6. Lil Wayne f. Kanye West, "Lollipop (Remix)." Just try to make an appointment with Mr. I Can't Make An Appointment. (Is that his pet name for his dick?) I love how Wayne says 'no homo' before the song even starts. Because this Lollipop shit is just that gay.



5. Soulja Boy f. Gucci Mane & Yo Gotti, "Shopping Spree (Mixtape Version)." In which three extraordinarily bad southern rappers suddenly discover talents they never knew they had over the most menacing beat I've ever heard used for a song about shopping. Like a great version of Gangstarr's 'The Mall.'*



4. Metro Station, 'Shake It.' Kinda like early Springsteen with the soaring keys and their adolescent drive to "get inside," except it's sung by a bunch of teenage faggots. Which is why they're just a one-hit-wonder and not Bruce Springsteen.

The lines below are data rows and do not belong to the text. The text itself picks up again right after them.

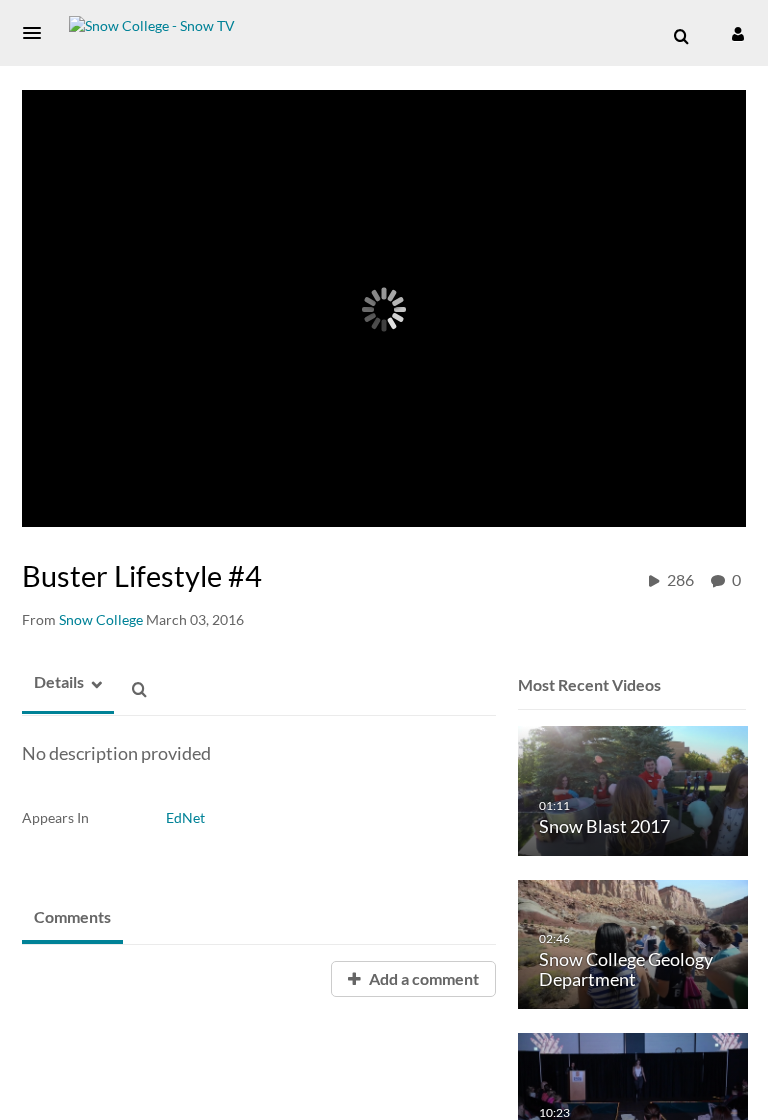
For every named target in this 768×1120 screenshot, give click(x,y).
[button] (38, 33)
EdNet (185, 817)
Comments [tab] (72, 916)
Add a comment (422, 978)
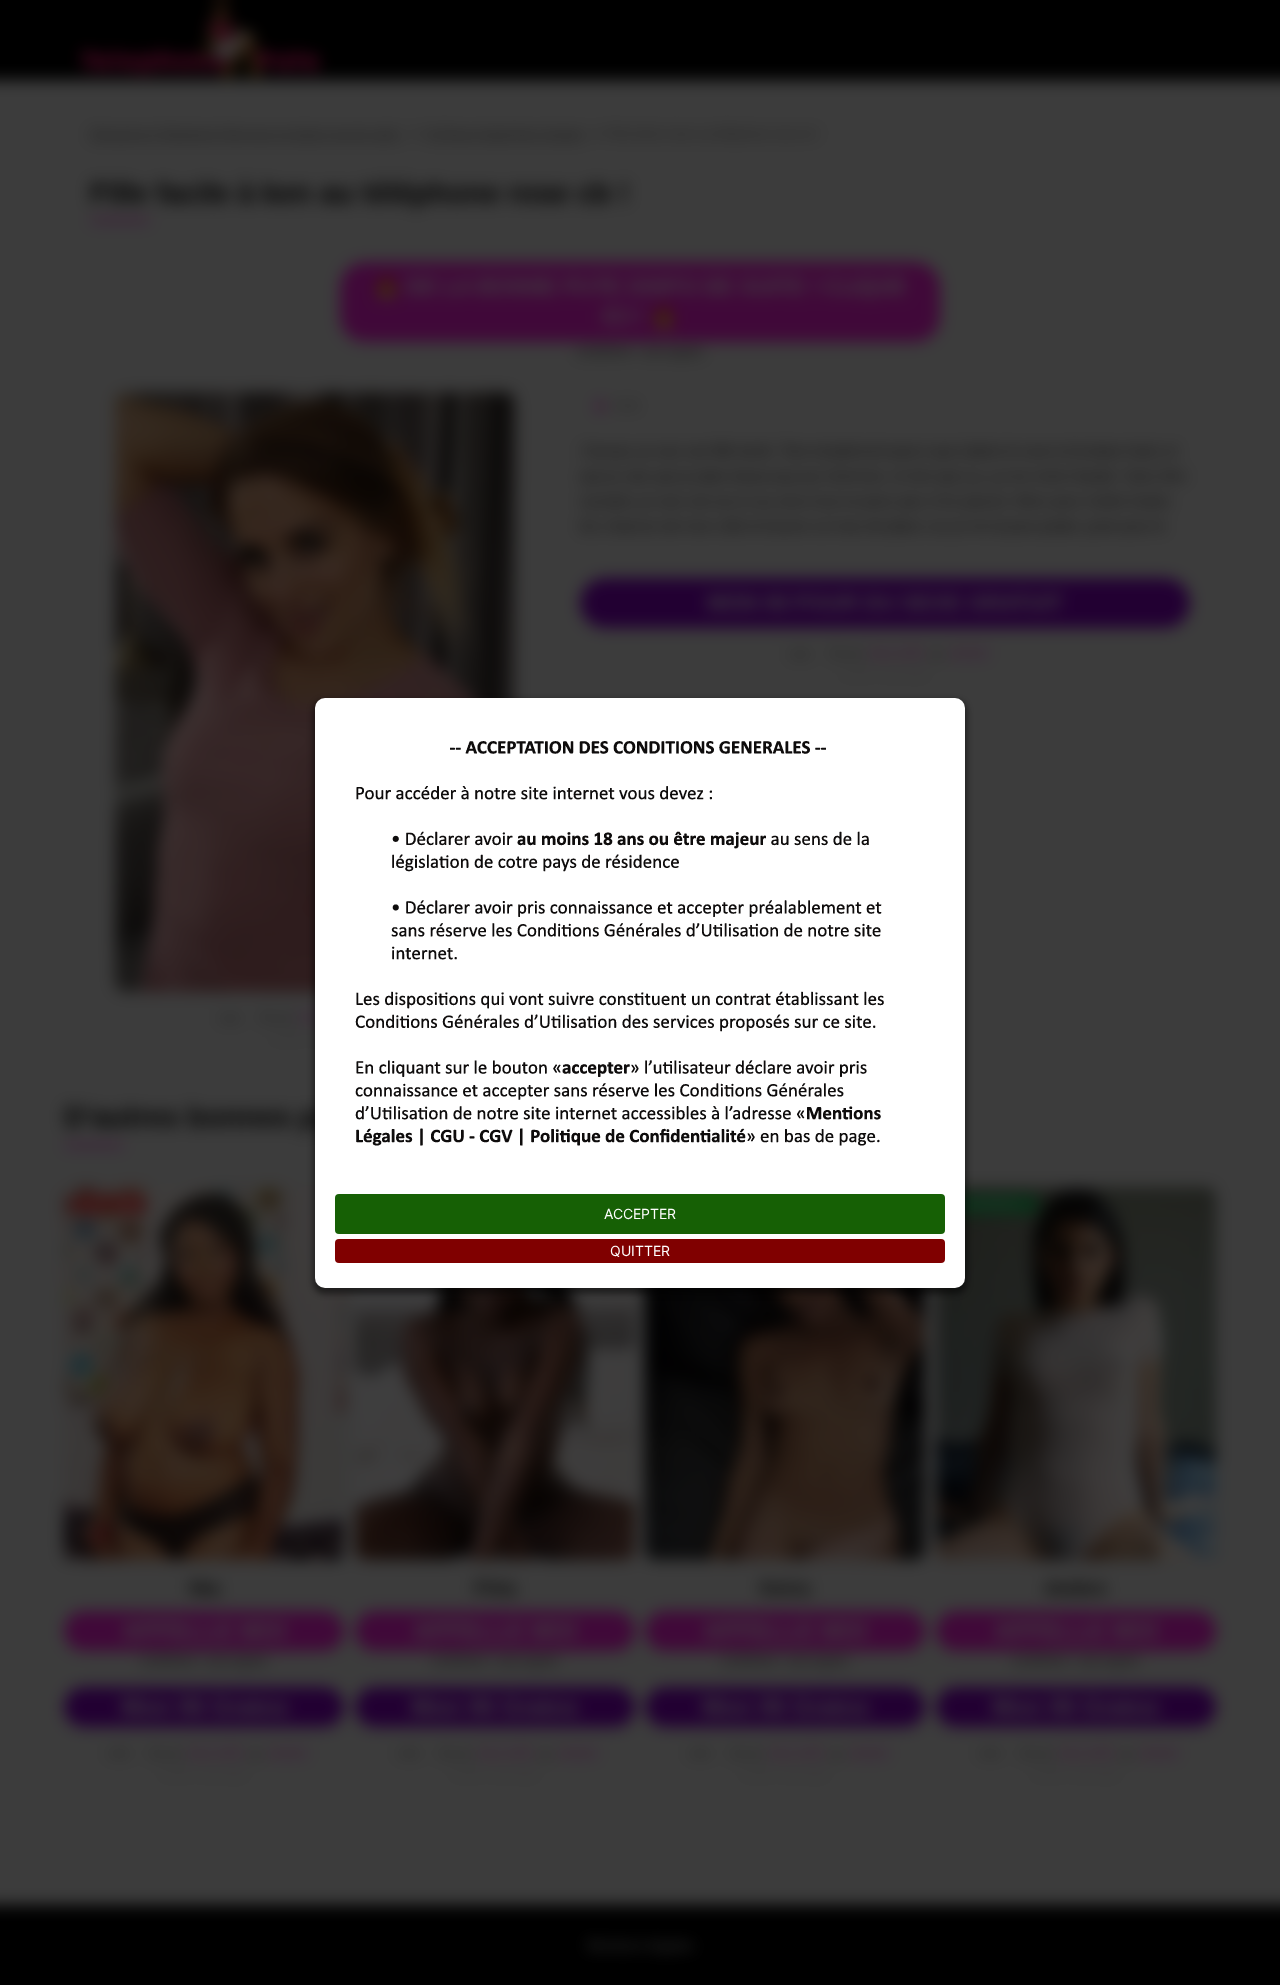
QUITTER (640, 1250)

3. Katy Perry, 'Hot n' Cold.' A lot of people attack poor Katy for being homophobic, heteronormative, misognystic - so what? The bitch has a right to a man who doesn't PMS like a bitch.



2. Raheem DeVaughn f. R Kelly, 'Customer (Remix)'. Kells truly earned his self-given sobriquet 'Remix Killer' on this one. While he was on trial for pissing on a girl, he put out a remix where he croons - in a song where fast food is a metaphor for sex - that, "if you're feelin thirsty, I've got some good good lemonade." Then he disingenuously claims that he "ain't tryin to smash or outshine nobody" while proceeding to make you forget that this Raheem dude was ever on his own track. Besides the stunning pervertedness of it all, it's just a great song.



1. Young Jeezy f. Nas, 'My President Is Black.'
A song that captured the hopes and pride of a community, breaking every stupid conscious rap-cliche (you can't rap about your Lambo in a conshuz song!) along the way.



* Yes, folks, on this one song, Soulja Boy >>>> G-Dep, Gucci Mane >>>>>> Shiggy Sha, and Yo Gotti >>> Guru. And "Mr. Hankey," who produced the track >>>> Premo.

1 comment:

Charlie Hustle said...

Only problem with "Lollipop" is that the beat started as a Jamaican dancehall riddim, and pretty much every one of those versions tops this.